Riassumi in due frasi la recensione di «Time For Flowers» della Juniper Band.

> _TESTO DA LEGGERE_

'''

THE JUNIPER BAND, Time For Flowers (Suiteside, 2004)

A due anni di distanza dal loro esordio sulla lunga distanza con “Secrets of Summer” la Juniper Band torna a far sentire la propria voce. Il quintetto, sempre affidato alle cure al mixer di David Lenci, dimostra di voler portare avanti il discorso intrapreso sia nell’album precedente che nell’EP “…of Debris and Daylong Dreams”: una musica fluida, pronta a dipanarsi su trame intricate. L’approccio strumentale si sta facendo via via sempre più dominante, anche se i punti di riferimento esterni non sembrano essere minimamente cambiati.

'''

> _MATERIALE FORNITO_
'''

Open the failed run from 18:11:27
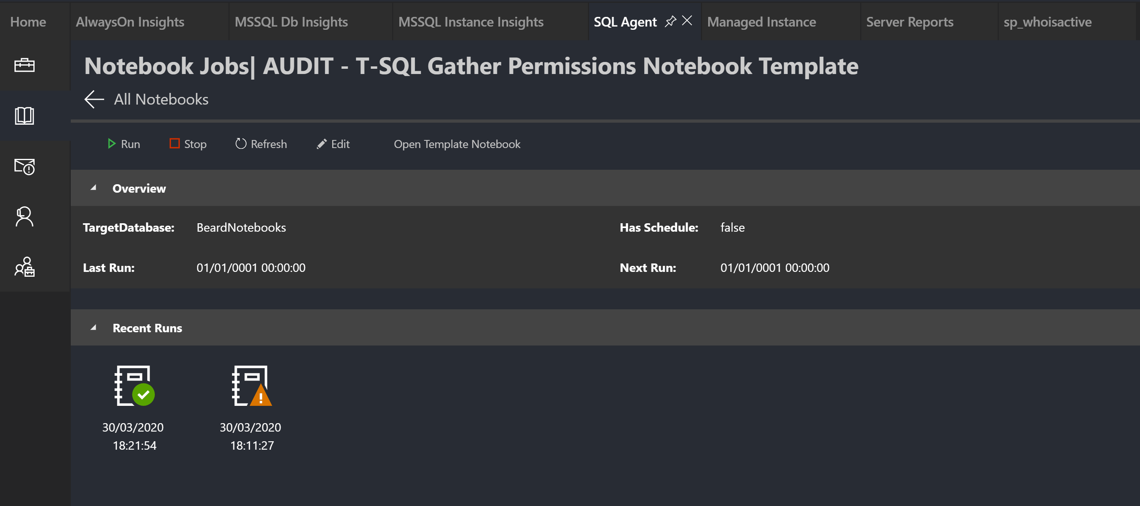 251,386
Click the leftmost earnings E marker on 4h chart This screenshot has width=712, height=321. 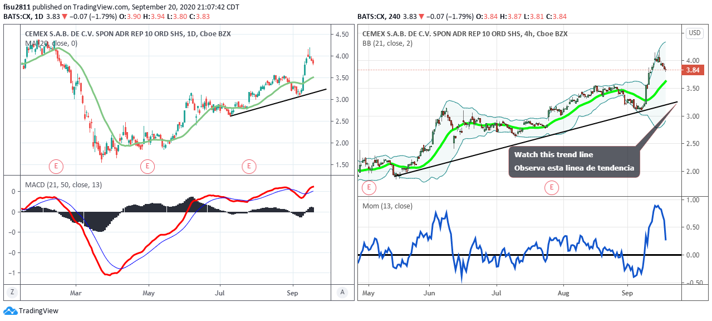369,188
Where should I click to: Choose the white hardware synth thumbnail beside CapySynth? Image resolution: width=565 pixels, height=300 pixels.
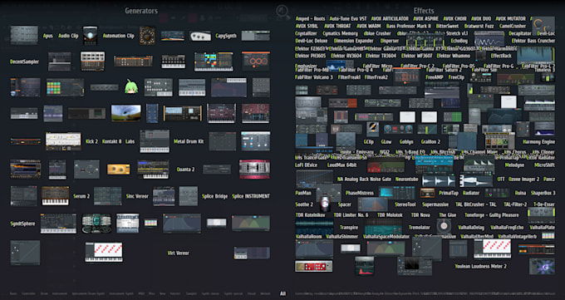[200, 36]
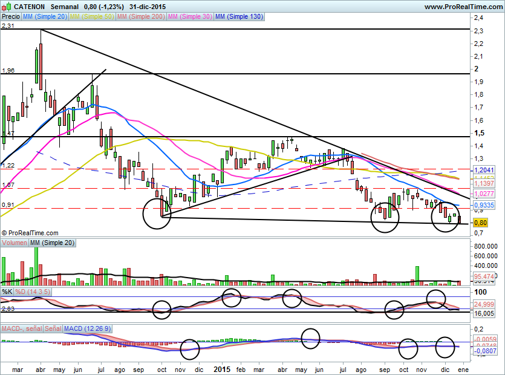The image size is (505, 375).
Task: Click the MM (Simple 50) yellow label
Action: point(92,17)

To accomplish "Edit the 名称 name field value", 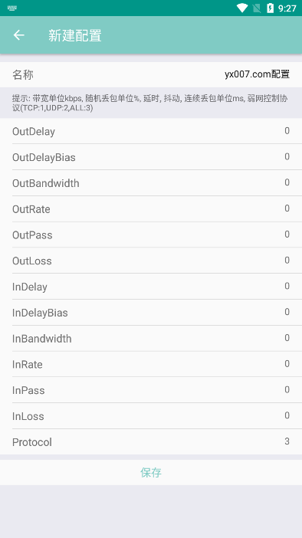I will (257, 74).
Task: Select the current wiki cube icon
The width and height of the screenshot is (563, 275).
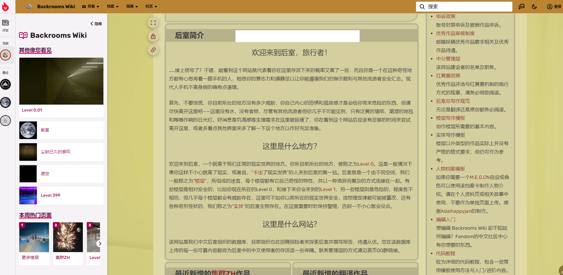Action: pos(5,55)
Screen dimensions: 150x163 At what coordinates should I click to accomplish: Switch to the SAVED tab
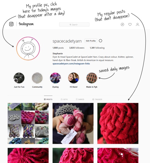(80, 99)
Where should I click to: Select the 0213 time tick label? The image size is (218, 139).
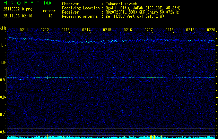tap(66, 30)
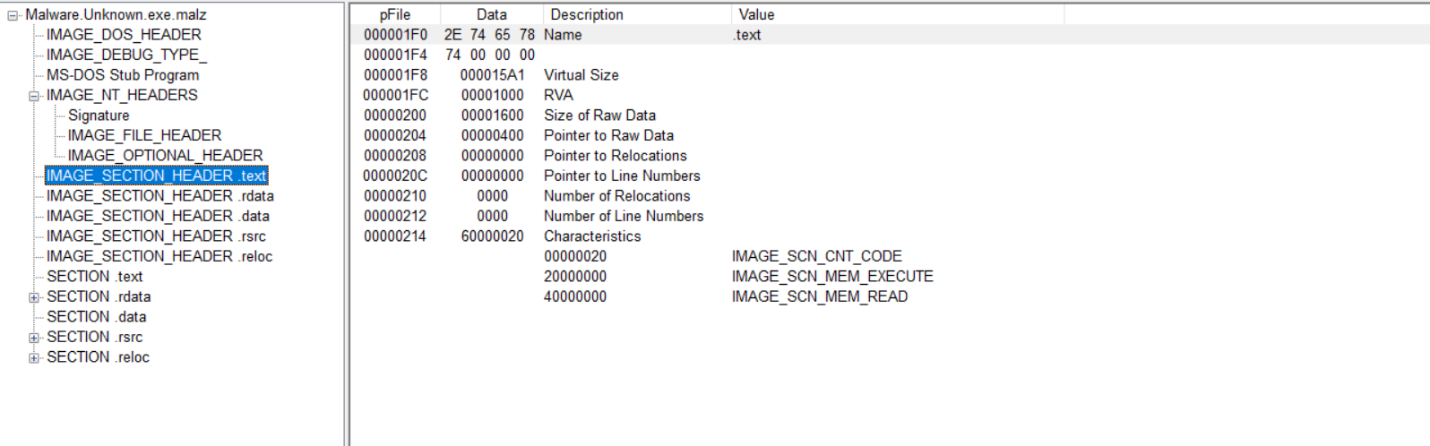Expand the SECTION .rdata node

tap(34, 297)
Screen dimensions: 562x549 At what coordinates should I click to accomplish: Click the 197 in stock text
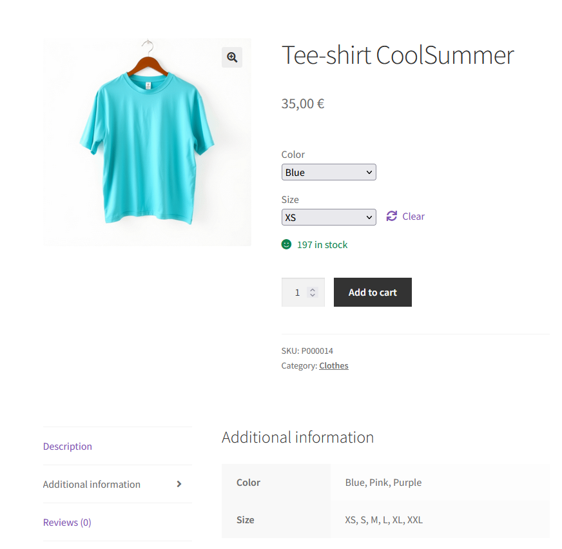point(322,245)
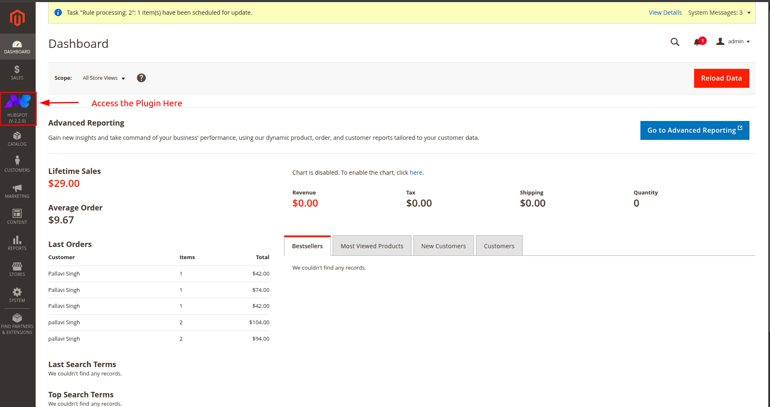770x407 pixels.
Task: Open the System gear menu
Action: pos(17,295)
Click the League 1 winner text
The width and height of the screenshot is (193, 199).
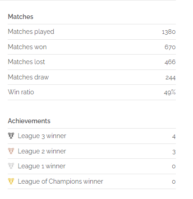pos(41,166)
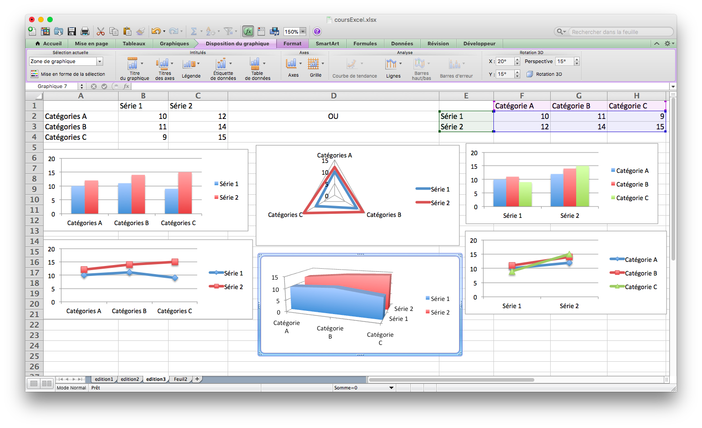Click the Print icon in toolbar
The width and height of the screenshot is (702, 428).
click(85, 31)
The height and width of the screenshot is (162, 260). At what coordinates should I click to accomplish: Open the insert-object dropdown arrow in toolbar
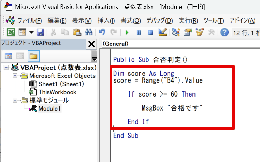coord(31,32)
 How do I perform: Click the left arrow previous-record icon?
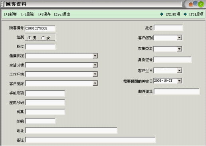(162, 14)
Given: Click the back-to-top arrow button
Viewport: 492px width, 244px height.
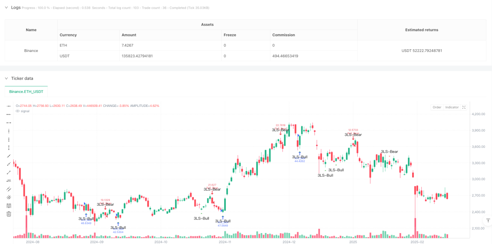Looking at the screenshot, I should (487, 221).
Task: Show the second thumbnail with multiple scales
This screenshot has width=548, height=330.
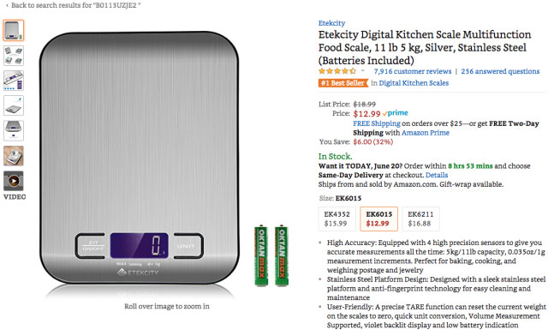Action: coord(14,56)
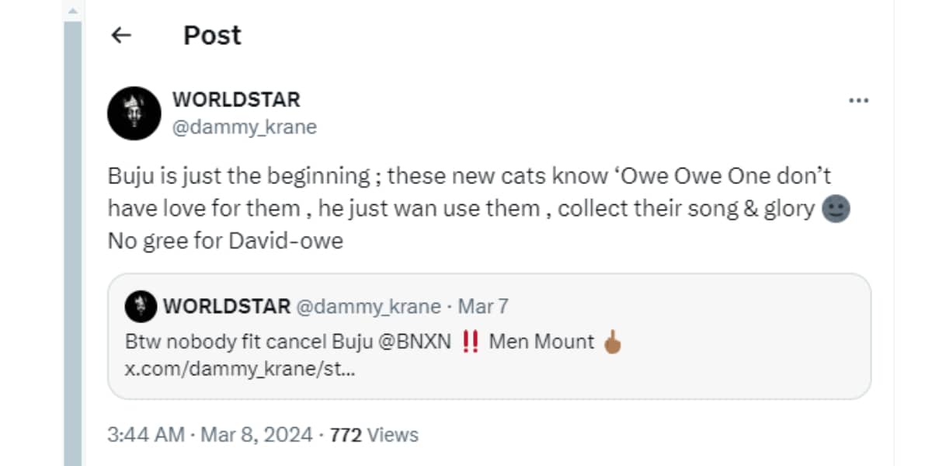Click the back arrow beside Post

coord(121,35)
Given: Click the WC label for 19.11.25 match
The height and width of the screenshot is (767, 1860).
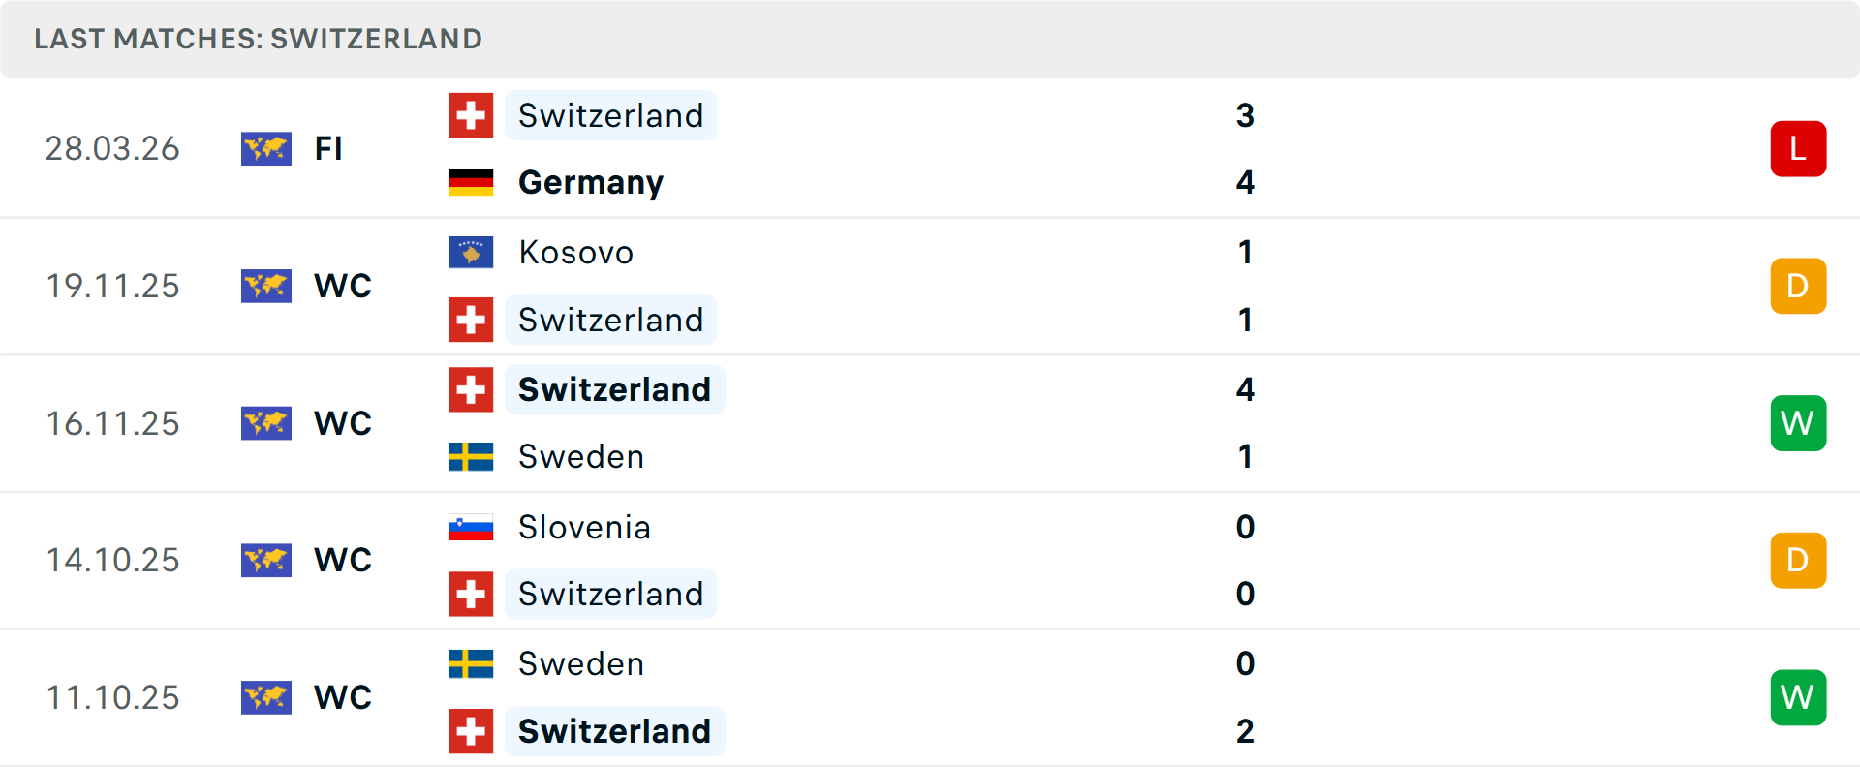Looking at the screenshot, I should point(343,286).
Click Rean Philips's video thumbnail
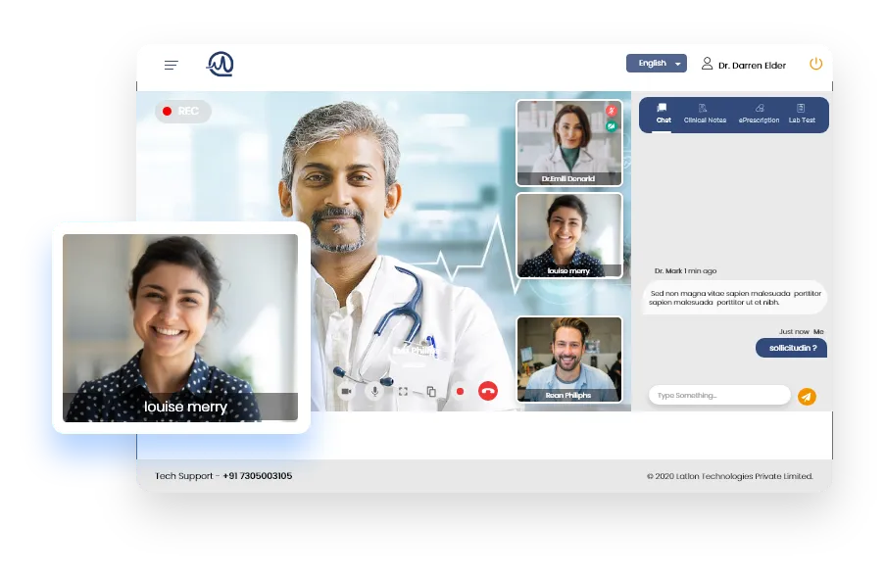The width and height of the screenshot is (885, 578). [568, 359]
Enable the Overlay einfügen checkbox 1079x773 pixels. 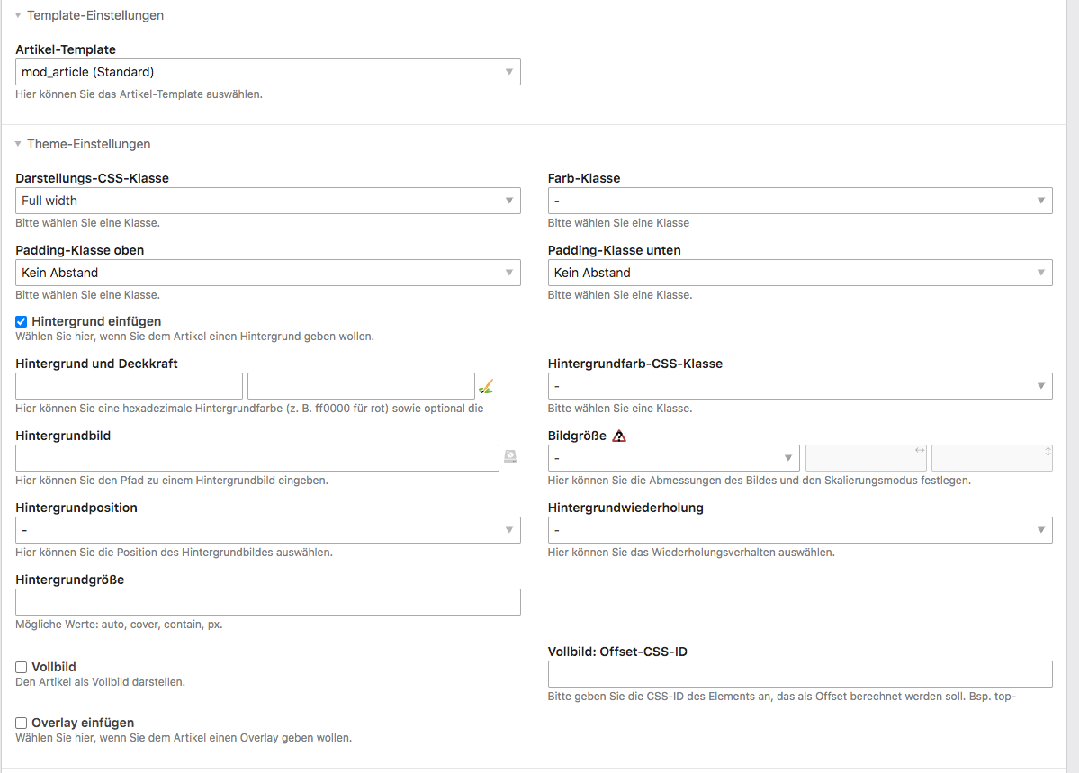[x=22, y=723]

'''

> _RISPOSTA_
A due anni dall'esordio sulla lunga distanza con «Secrets of Summer», la Juniper Band torna a farsi sentire: il quintetto, ancora affidato al mixer di David Lenci, prosegue il discorso dell'album precedente e dell'EP «…of Debris and Daylong Dreams» con una musica fluida che si dipana su trame intricate. L'approccio strumentale si fa sempre più dominante, anche se i punti di riferimento esterni non sembrano cambiati.